Variety and advocacy outside court
“One of the beauties of this job is the variety of clients and sectors you are involved with, and it is important to develop a deep understanding of whatever sector you are working in and to be an expert in your client’s business in order to be able to represent them effectively,” Aaron observes. “For example, I have been taken on a tour of a strawberry farm to understand how they are produced and packaged; and for another case I had to familiarise myself with the detail of foreign exchange trading. There are very few jobs where you can learn so much about such a variety of sectors.”
As with commercial work, “the nature of a competition practice is that you are in court much less frequently because cases tend to be long running and you are often building up to big hearings as part of a team of barristers,” Aaron explains. “Another part of our work which is different to other areas of law is that some of our ‘advocacy’ takes place before a regulator rather than in court.

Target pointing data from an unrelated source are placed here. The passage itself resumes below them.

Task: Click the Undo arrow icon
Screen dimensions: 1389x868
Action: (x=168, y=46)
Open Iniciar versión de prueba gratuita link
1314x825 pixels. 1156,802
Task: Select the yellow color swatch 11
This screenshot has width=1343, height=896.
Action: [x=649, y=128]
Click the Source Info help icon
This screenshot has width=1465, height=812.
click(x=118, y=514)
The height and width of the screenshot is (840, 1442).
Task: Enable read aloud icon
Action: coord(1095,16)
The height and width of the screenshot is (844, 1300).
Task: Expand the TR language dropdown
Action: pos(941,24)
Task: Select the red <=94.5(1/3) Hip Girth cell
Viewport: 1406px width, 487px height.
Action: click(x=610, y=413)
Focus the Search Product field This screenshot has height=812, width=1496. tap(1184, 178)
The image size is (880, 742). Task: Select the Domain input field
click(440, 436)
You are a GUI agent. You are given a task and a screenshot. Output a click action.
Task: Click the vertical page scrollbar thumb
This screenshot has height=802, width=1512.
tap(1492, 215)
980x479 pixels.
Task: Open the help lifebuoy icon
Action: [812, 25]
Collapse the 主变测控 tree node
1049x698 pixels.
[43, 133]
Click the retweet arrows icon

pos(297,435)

For example, we sometimes represent clients in meetings with regulators.”
Impact of Brexit
Considering the outlook for the competition law Bar over the next couple of years, it is still hard to look past the issue of Brexit. “We are watching developments with interest because they are of real importance to the competition law Bar,” says Aaron. “Up until the end of the transition period, competition law remains a mix of EU and UK legislation, in that UK competition law applies to conduct that affects trade within the UK and EU law applies to conduct that affects trade between Member States. Of course EU law will no longer apply in the UK once the transition period ends, but it is important to keep in mind that multinational businesses based in the UK which trade in EU Member States will still be subject to EU law, so it remains a live issue.”
Brexit will also impact the rights of barristers – Aaron knows of “several barristers who have qualified in Ireland in order to be able to continue to appear before the EU courts.”
But despite the geopolitical uncertainty, the competition Bar remains an endlessly interesting and fulfilling area in which to practice. Signing off, Aaron is keen to draw attention to another benefit of a career as a barrister – the opportunity to make a difference through pro bono work: “I take huge satisfaction from all my cases, and I also do some pro bono work which can have incredibly positive outcomes. Recently I represented an individual who had been wrongly deprived of benefits that they were entitled to for a long time and we were able to get that decision overturned on appeal. That made an important difference to that person’s life and to be able to help someone in that way was hugely rewarding. To be able to do that on top of a fascinating and varied ‘day job’ is brilliant.”